In the time it took for them to walk to their touring van a few hundred feet up the road, and the time it took for the police and service vehicles to arrive, Snider was already making up the words to his latest song: “There’s a truck turned over on the highway/Flares burning out of the snow/Freezing rain in the passing lane/I got 45 miles to go.”

“It was really scary, actually,” the 41-year-old says about the event that inspired his sad Reno song, and it shows in the song’s lyrics. His father is sick, his sister is going broke, and his favorite bar is being closed by an anonymous “they.” The closing of the bar is about as light-hearted as the song ever gets, which is atypical for Snider, before it ends by saying “things were not all right” on that 45-mile stretch of road leading him into Reno.

Through songs like this and his remarkable interest in Reno while touring, Snider has cultivated a powerful following in the biggest little city, resulting in multi-night shows selling out to flocking fans well in advance.

He has also been called “Reno’s favorite son” and gets notably uncomfortable when asked why this might be. “Oh, I don’t know,” he demurs at first, collecting his thoughts. “I swear I wouldn’t know.” It is clear that he is only buying enough time for his real answer.

“It’s nice to be somebody’s [favorite son],” he adds after unsuccessfully deflecting the question. “I’m so sick of [my brother] and all of his sports crap.” He is laughing now, and he rolls right into his own inimitable style of banter.

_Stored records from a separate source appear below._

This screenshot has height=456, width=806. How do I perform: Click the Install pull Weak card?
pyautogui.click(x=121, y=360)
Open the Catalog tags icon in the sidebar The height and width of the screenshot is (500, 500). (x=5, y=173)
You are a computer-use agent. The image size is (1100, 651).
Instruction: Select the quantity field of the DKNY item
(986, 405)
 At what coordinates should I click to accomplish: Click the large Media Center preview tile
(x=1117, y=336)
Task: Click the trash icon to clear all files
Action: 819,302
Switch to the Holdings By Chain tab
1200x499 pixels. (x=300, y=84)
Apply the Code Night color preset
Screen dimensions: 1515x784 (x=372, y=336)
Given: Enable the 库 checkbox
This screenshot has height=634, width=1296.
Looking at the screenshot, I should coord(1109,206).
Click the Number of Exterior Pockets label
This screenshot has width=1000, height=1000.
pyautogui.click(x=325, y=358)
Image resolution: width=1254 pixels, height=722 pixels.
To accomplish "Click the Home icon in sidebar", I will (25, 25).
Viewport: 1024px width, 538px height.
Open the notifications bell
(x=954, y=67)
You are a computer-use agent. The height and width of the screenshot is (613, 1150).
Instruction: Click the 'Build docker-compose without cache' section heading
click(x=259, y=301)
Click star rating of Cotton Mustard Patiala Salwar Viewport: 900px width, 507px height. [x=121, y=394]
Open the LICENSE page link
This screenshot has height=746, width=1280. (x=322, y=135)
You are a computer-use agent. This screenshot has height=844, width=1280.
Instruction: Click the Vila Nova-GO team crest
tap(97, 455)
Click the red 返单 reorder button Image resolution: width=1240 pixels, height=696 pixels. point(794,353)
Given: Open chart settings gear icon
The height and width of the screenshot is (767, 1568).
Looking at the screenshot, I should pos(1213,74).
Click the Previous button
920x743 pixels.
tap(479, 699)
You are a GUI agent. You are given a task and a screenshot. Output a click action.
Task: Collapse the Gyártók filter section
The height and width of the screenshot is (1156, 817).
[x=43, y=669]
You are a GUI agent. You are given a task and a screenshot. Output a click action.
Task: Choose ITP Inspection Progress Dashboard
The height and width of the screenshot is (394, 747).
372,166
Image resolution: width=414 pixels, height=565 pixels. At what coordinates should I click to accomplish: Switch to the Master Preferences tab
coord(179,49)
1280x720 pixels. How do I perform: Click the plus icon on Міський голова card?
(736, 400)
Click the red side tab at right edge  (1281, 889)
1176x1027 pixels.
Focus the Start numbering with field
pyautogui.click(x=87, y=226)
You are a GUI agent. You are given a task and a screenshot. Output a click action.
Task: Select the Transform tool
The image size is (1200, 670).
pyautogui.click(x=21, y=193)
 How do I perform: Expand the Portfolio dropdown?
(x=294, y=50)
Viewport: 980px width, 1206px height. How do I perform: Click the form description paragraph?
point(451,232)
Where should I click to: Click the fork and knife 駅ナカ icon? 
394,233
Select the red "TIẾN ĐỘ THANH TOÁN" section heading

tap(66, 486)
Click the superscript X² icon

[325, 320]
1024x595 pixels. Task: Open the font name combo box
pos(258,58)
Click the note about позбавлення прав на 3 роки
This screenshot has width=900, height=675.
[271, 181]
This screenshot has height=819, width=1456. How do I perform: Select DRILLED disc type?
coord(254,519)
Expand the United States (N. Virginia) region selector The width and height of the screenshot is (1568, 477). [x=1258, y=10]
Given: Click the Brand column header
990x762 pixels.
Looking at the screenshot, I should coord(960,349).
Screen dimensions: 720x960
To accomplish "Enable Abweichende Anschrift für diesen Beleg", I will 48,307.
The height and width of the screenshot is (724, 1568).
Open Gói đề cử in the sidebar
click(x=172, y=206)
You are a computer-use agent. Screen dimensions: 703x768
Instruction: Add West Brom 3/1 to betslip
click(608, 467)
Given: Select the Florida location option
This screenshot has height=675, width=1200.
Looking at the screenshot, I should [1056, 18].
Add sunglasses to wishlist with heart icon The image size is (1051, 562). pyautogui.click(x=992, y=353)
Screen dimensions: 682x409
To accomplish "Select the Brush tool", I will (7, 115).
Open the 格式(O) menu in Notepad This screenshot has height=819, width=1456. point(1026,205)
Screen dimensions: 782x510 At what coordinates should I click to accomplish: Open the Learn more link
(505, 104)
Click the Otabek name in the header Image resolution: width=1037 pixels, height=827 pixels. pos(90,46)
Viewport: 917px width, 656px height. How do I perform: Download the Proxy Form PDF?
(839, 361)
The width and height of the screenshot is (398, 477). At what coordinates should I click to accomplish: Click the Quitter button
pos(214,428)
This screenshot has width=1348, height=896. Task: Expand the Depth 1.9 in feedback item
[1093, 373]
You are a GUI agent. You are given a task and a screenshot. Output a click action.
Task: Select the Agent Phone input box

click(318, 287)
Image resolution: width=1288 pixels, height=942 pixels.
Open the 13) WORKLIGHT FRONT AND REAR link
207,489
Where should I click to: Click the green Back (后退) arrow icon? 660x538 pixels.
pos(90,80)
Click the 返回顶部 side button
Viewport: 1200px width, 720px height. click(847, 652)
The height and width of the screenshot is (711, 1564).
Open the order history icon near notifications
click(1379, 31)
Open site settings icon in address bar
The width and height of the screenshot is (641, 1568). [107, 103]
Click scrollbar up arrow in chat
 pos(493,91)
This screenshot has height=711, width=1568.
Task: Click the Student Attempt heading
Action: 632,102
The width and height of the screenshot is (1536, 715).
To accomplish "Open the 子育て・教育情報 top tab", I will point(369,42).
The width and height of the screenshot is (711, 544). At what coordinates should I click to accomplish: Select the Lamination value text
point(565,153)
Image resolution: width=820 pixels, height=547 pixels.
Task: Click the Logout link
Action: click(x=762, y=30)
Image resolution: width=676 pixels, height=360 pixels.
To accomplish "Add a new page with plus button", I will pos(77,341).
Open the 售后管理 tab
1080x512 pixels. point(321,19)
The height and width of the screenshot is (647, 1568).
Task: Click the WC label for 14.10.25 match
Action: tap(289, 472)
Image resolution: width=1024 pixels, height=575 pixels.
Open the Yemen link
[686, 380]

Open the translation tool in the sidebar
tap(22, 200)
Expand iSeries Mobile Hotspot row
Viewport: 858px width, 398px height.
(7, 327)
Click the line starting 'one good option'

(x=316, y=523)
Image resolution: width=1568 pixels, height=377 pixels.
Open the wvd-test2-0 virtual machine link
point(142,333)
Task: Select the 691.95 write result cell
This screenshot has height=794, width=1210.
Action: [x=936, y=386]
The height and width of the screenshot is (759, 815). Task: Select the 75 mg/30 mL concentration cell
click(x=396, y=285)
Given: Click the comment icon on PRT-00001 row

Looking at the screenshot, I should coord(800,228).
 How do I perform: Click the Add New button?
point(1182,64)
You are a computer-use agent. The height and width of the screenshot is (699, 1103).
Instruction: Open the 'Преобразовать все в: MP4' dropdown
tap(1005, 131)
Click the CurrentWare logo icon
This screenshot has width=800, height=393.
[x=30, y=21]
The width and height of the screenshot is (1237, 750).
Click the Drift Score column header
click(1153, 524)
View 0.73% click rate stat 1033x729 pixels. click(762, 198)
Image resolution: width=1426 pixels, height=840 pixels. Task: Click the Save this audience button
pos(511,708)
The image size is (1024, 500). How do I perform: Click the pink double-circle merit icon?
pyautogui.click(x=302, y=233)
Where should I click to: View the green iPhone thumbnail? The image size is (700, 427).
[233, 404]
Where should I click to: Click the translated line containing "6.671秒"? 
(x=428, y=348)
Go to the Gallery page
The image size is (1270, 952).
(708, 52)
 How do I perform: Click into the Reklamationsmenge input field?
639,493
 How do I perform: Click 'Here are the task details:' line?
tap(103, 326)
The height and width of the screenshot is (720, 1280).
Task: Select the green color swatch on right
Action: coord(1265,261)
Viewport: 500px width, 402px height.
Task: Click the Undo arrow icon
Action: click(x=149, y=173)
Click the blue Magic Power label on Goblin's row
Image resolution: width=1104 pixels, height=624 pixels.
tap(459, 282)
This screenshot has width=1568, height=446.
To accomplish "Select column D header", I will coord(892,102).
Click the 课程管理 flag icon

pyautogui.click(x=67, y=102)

In no time at all he has retracted his criticism of his brother, retracted his retraction and chastised himself for being soft with respect to his brother’s “favorite son” status in his own family.

“I don’t want to be a powder puff about this,” he adds, feigning frustration. “I have some things I need to get off of my chest.”

The response is perfect Todd Snider banter. He answers the question while denying its premise: Todd Snider fans love him because he is one of the most authentic, humble and hilarious folk artists to tour America since Woody Guthrie. Todd Snider fans in Reno love him for these same reasons and because he seems to love them, too.